GIVEN RECORDS section start

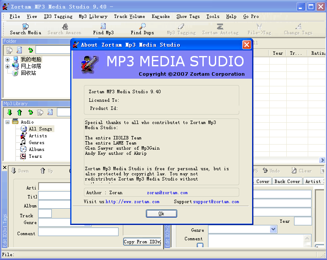This screenshot has width=327, height=260.
Task: Click the ID3v1 Comment input field
Action: point(78,232)
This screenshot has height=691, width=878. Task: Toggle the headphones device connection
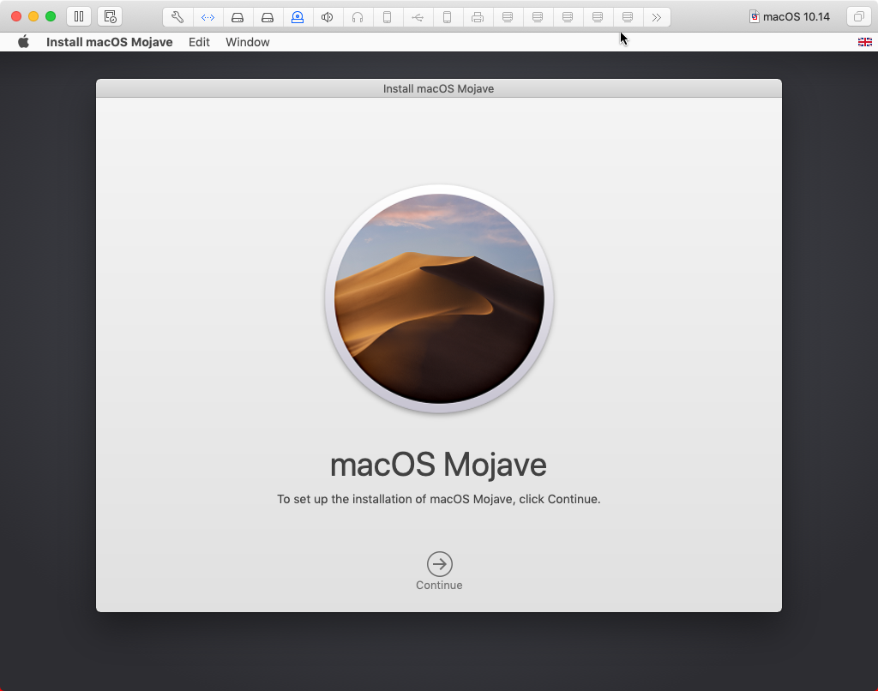tap(358, 16)
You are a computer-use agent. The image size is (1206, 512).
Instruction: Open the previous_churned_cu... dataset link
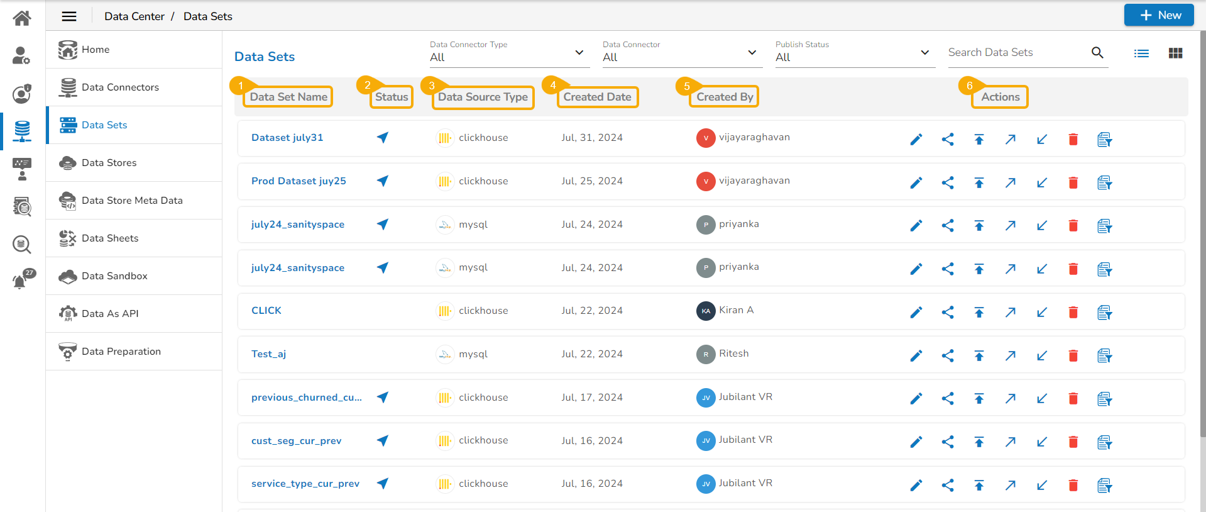(306, 398)
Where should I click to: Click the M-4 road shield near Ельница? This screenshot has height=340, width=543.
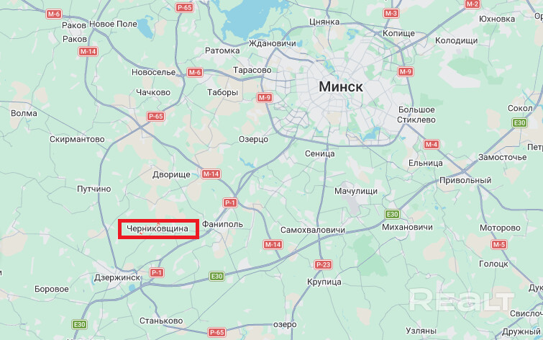coord(431,144)
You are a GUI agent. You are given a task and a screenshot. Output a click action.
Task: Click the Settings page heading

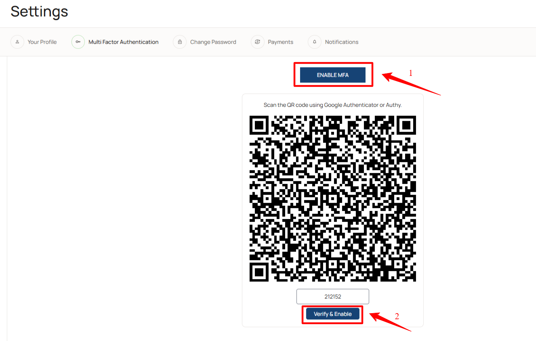tap(40, 11)
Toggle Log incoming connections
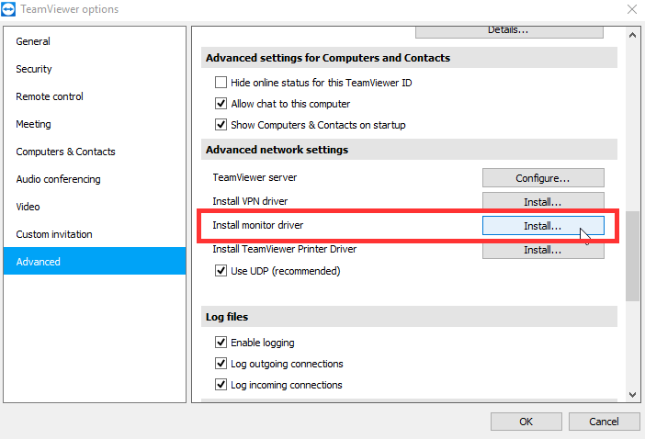 coord(221,385)
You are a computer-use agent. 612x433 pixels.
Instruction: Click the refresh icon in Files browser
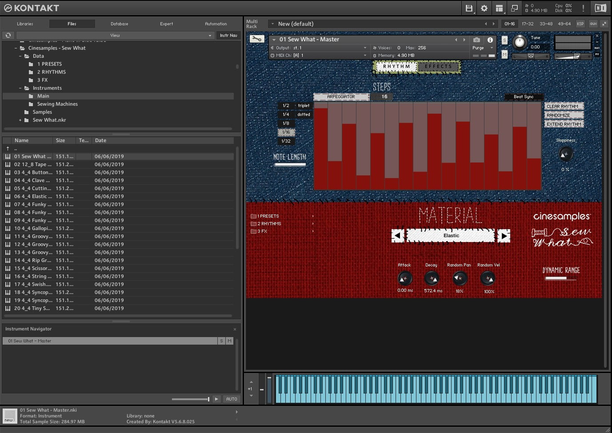tap(8, 35)
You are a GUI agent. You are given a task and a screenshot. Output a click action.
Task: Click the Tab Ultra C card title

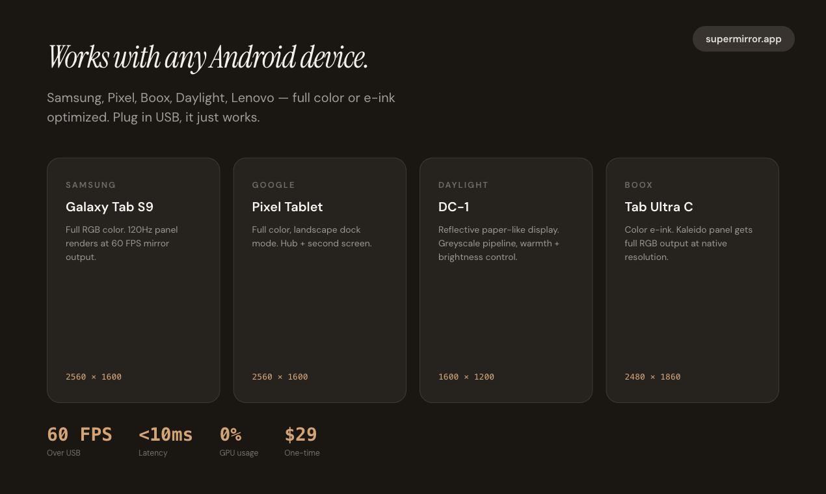659,207
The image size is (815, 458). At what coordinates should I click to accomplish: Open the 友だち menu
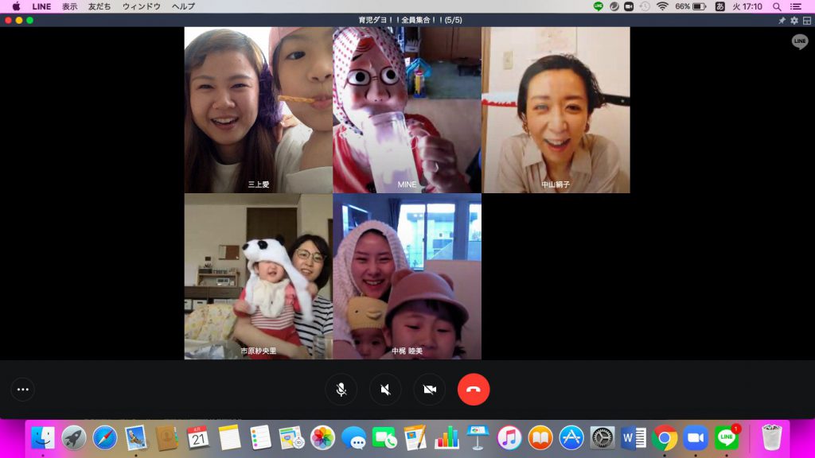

GIVEN RECORDS section end

* [WHAT THE EXERCISE ASKS]:
Every line of the listing that holds "image" should be found and copied.

* [TASK OUTPUT]:
You are a computer-use agent. The image size is (1206, 512).
The image size is (815, 458). At what coordinates should I click to accomplish: Open the 友だち menu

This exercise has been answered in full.